Item position entries -
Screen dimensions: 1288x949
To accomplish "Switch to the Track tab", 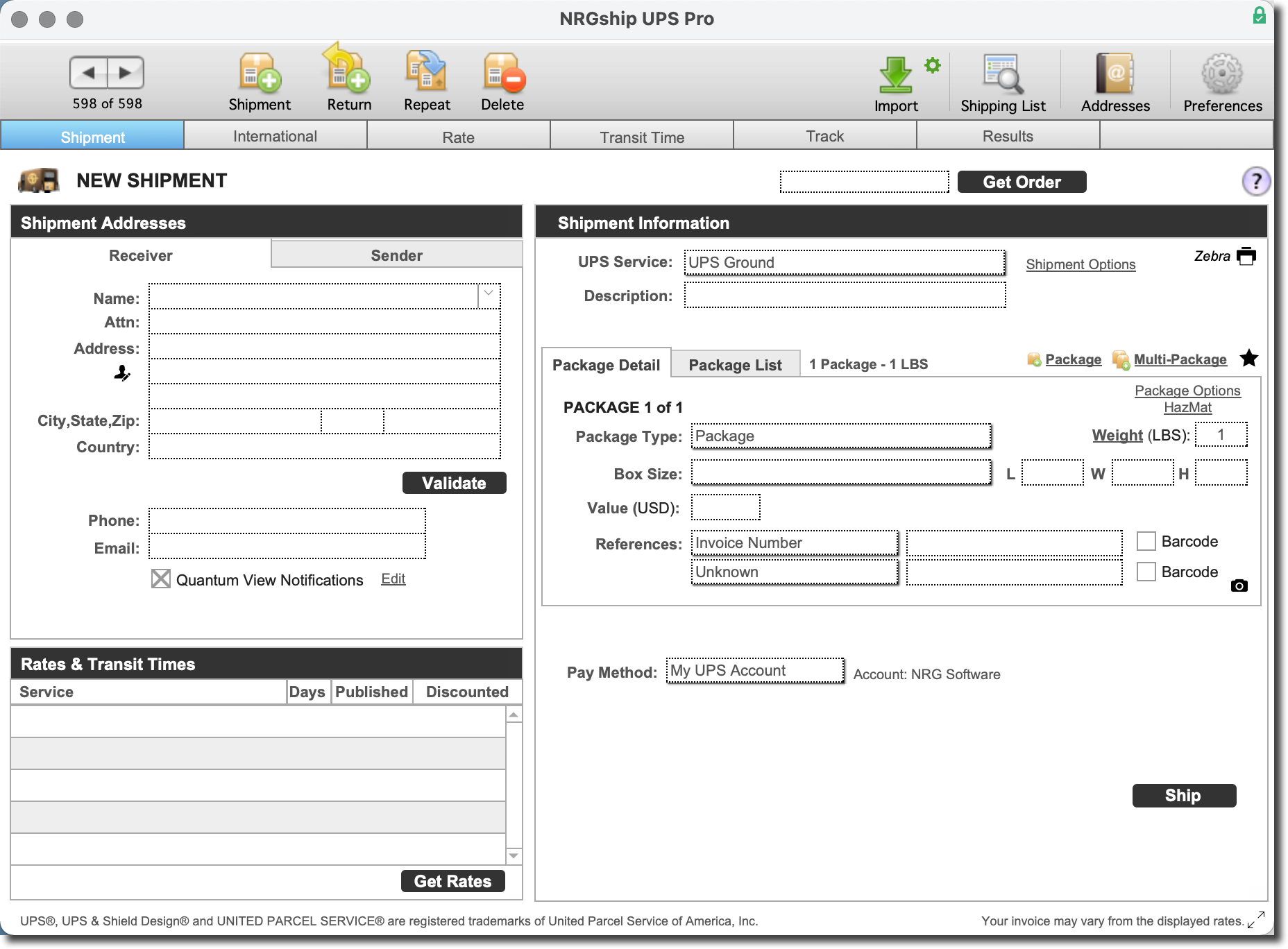I will 824,135.
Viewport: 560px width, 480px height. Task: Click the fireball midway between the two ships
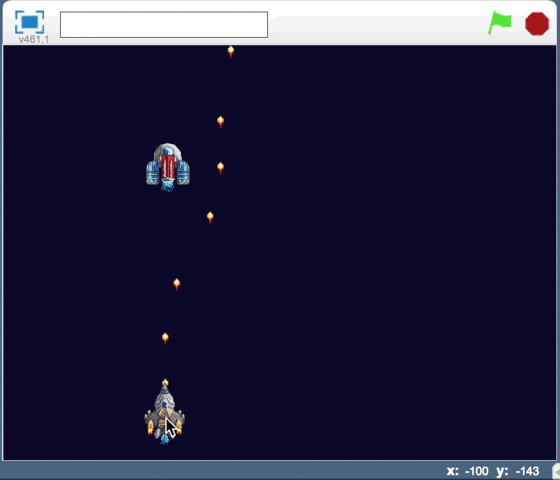176,284
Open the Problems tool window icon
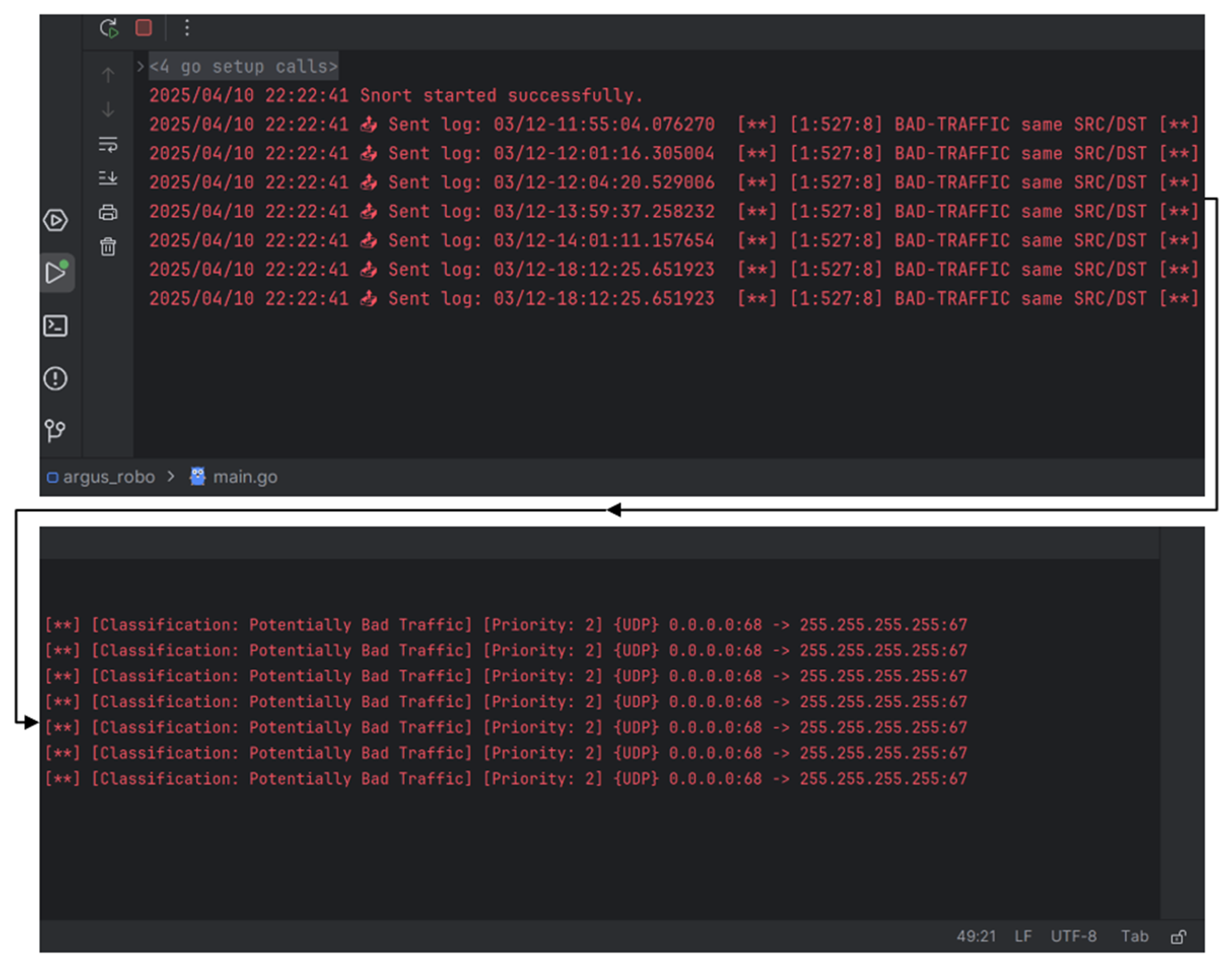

Task objective - Please tally the lines in the records above that contain the string "midway", and give only the number.

Correct response - 1